• [What this task involves]
The word "agent" marks the lines to copy; find all of them in the entries below.

____ Entries shown

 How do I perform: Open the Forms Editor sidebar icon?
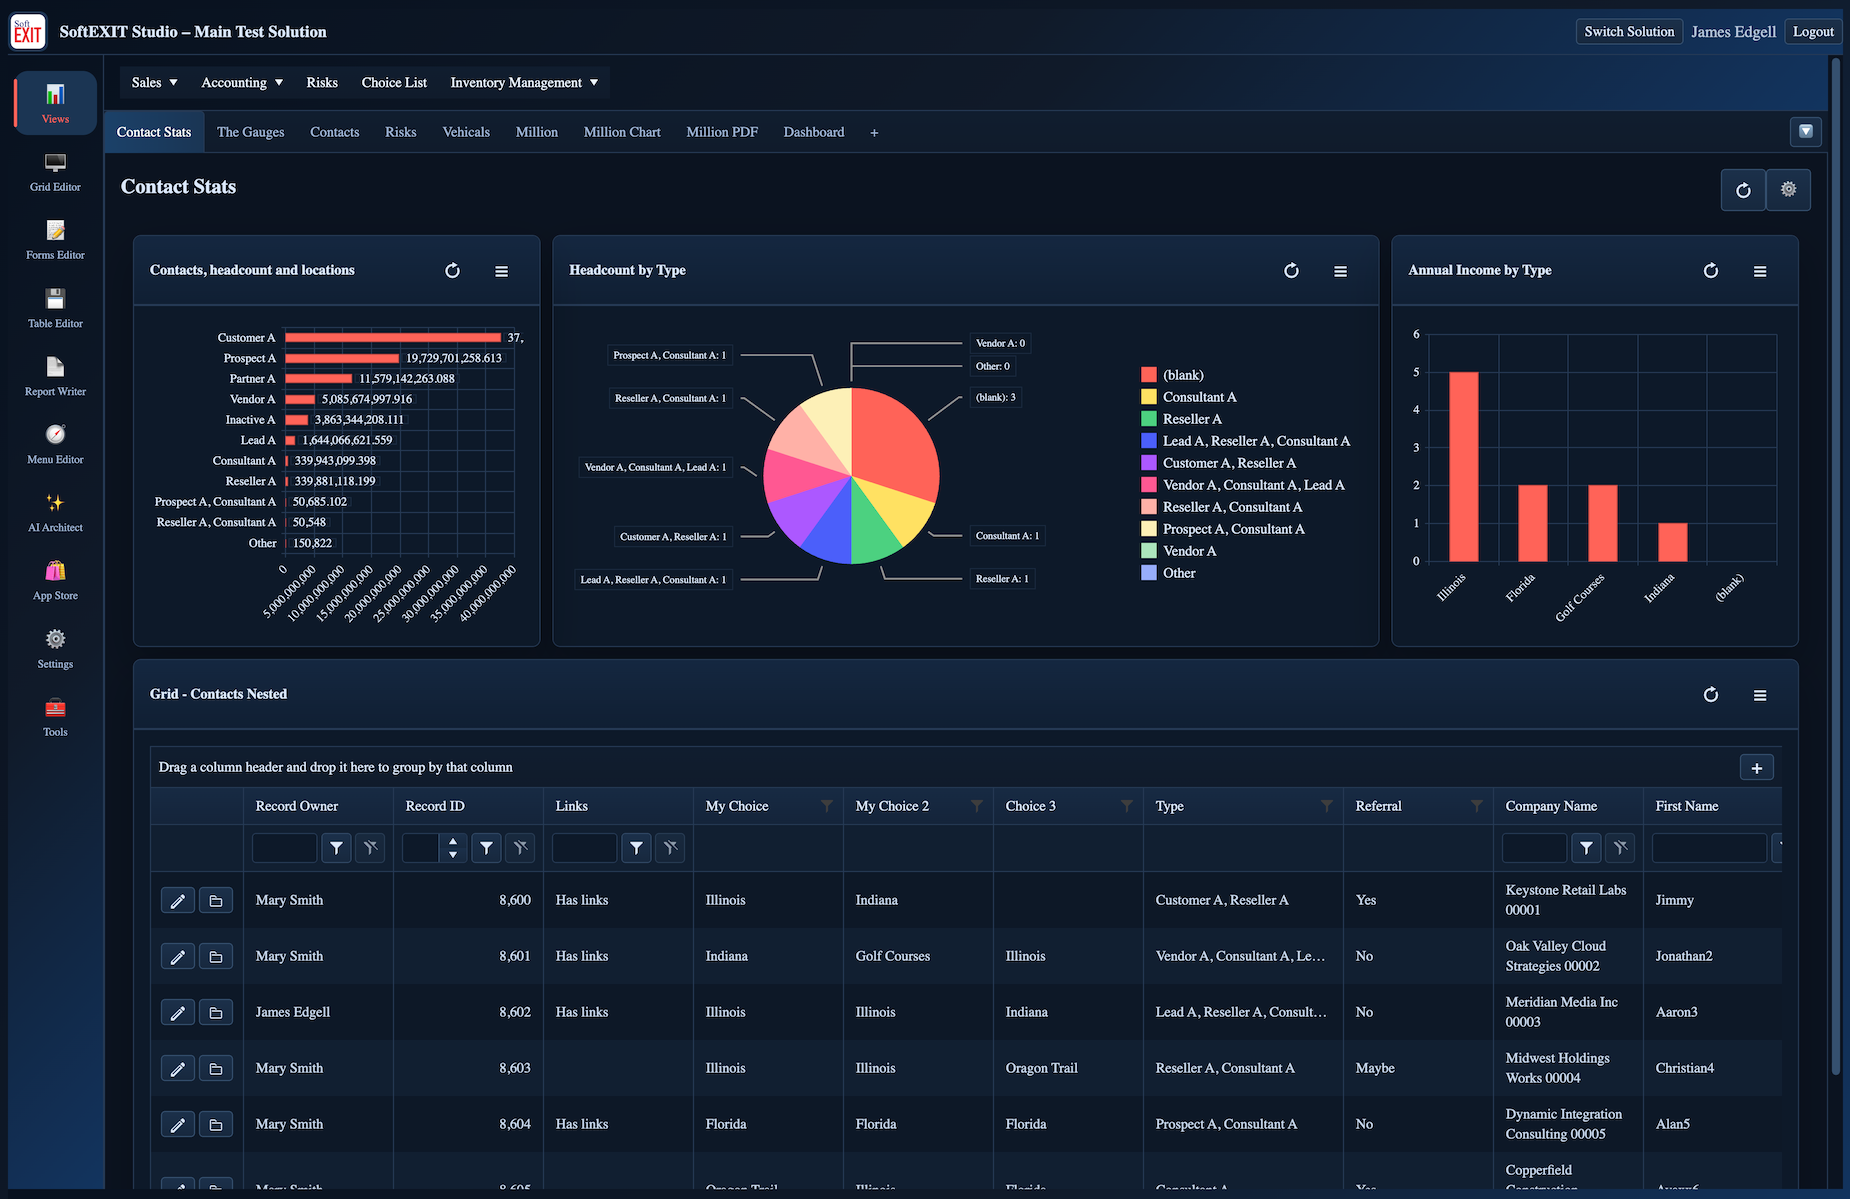[55, 240]

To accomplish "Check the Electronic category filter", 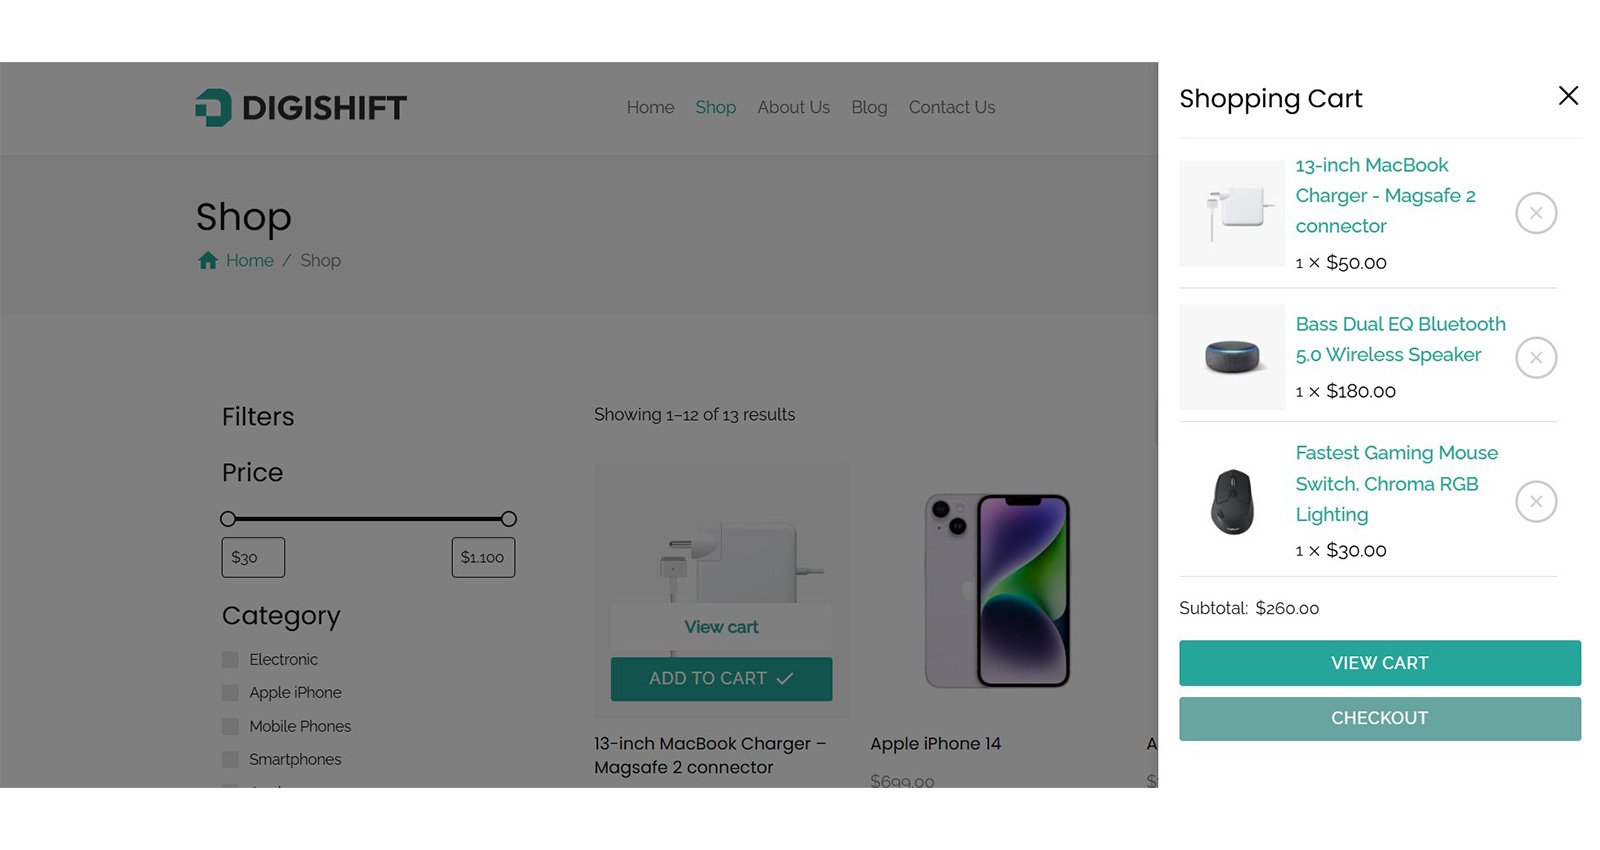I will point(231,660).
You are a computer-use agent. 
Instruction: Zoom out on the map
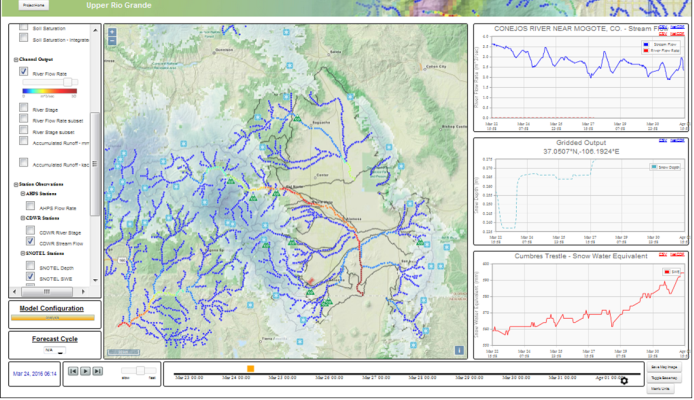point(112,44)
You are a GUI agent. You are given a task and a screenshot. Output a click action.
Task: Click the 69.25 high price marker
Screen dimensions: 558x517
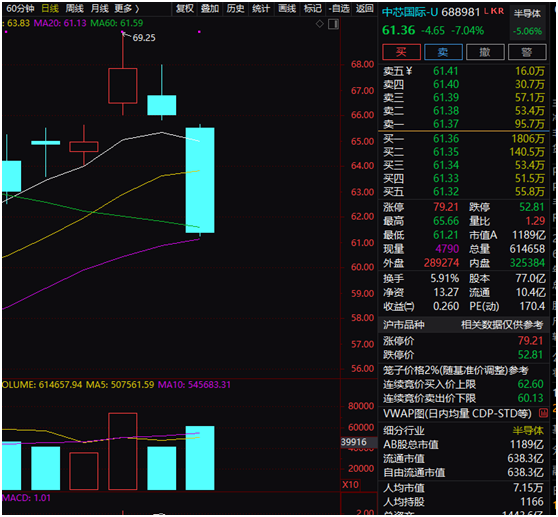tap(144, 38)
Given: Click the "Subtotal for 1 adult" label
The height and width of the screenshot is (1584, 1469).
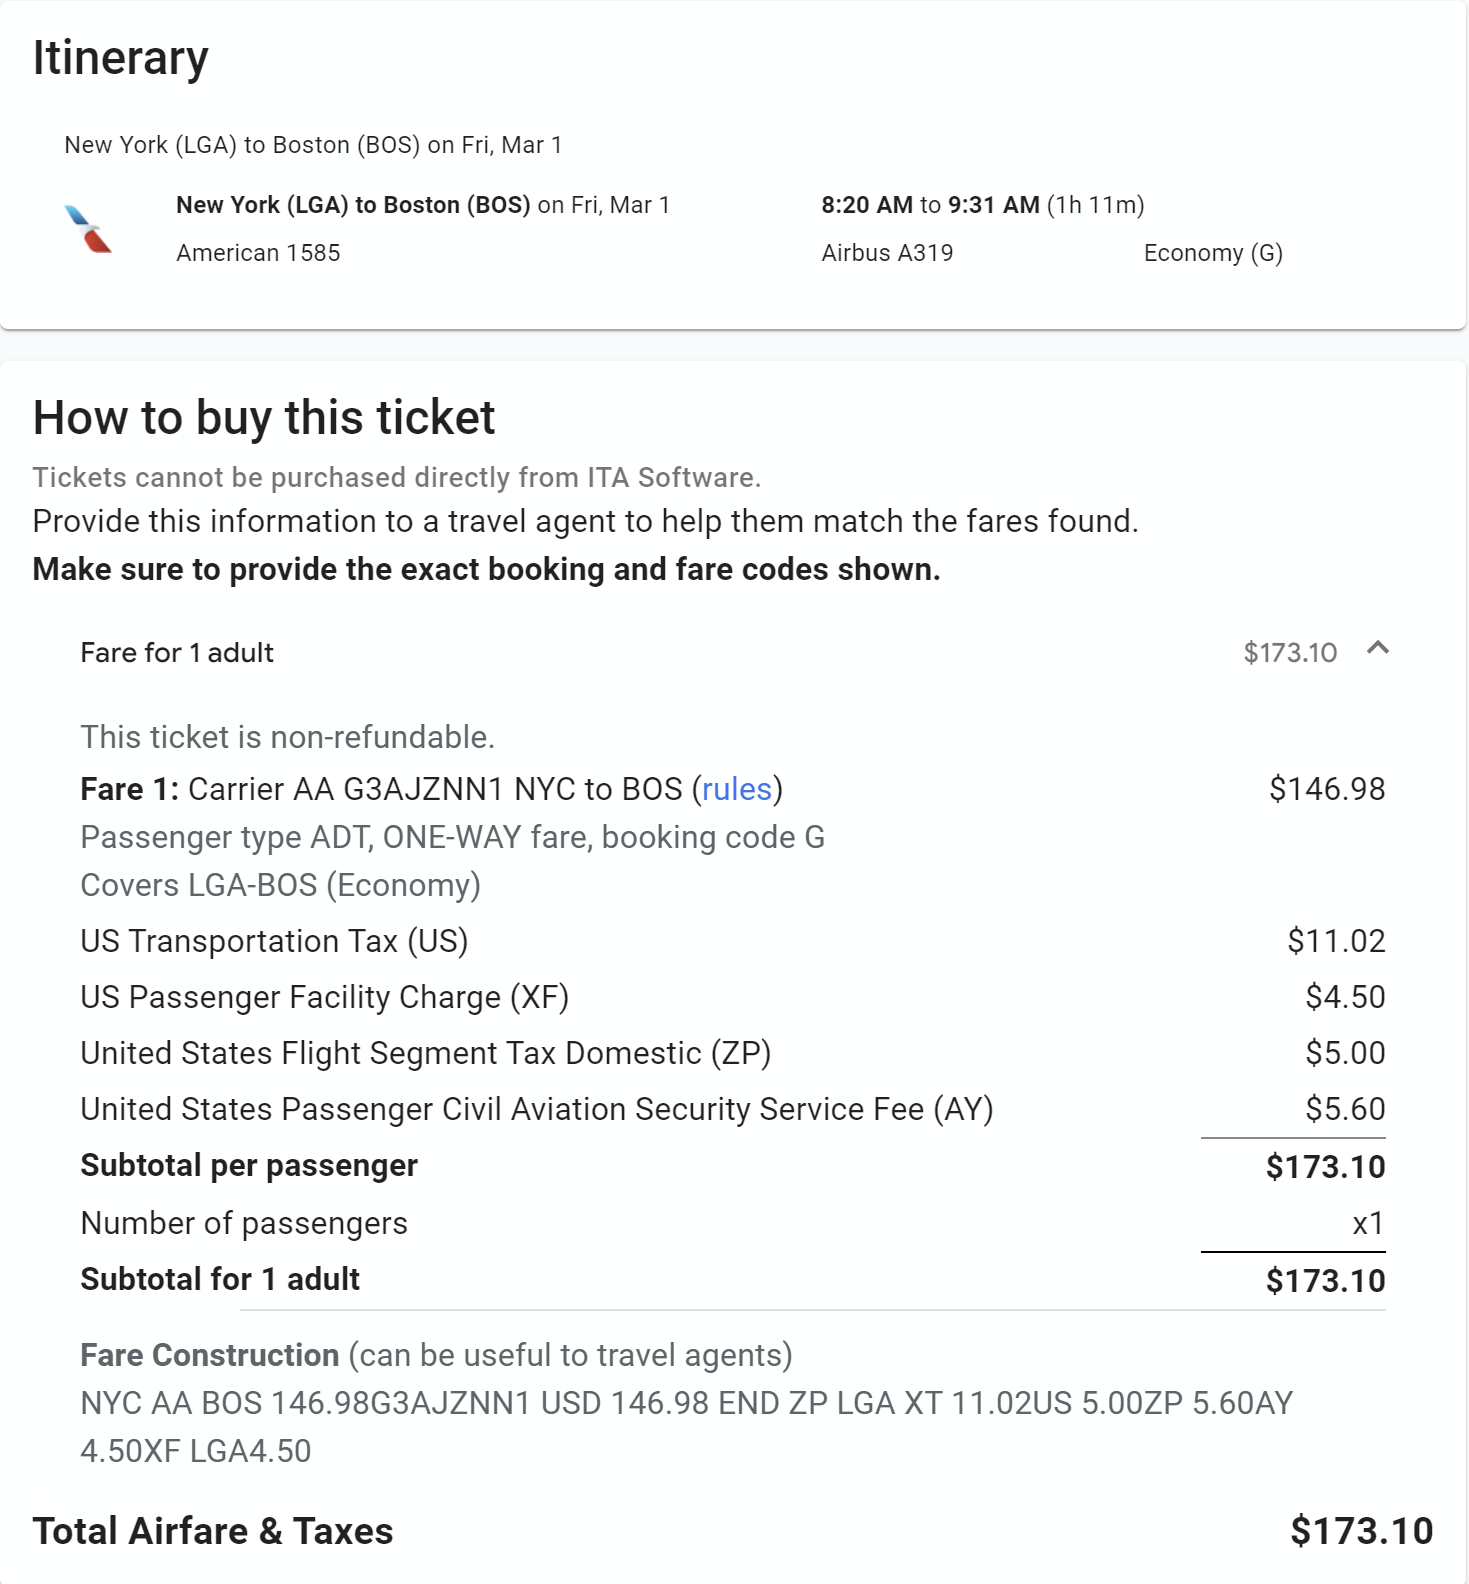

________

• [Your response]
You are a computer-use agent. 
You are a GUI agent. You are given a task and a screenshot. Output a click action.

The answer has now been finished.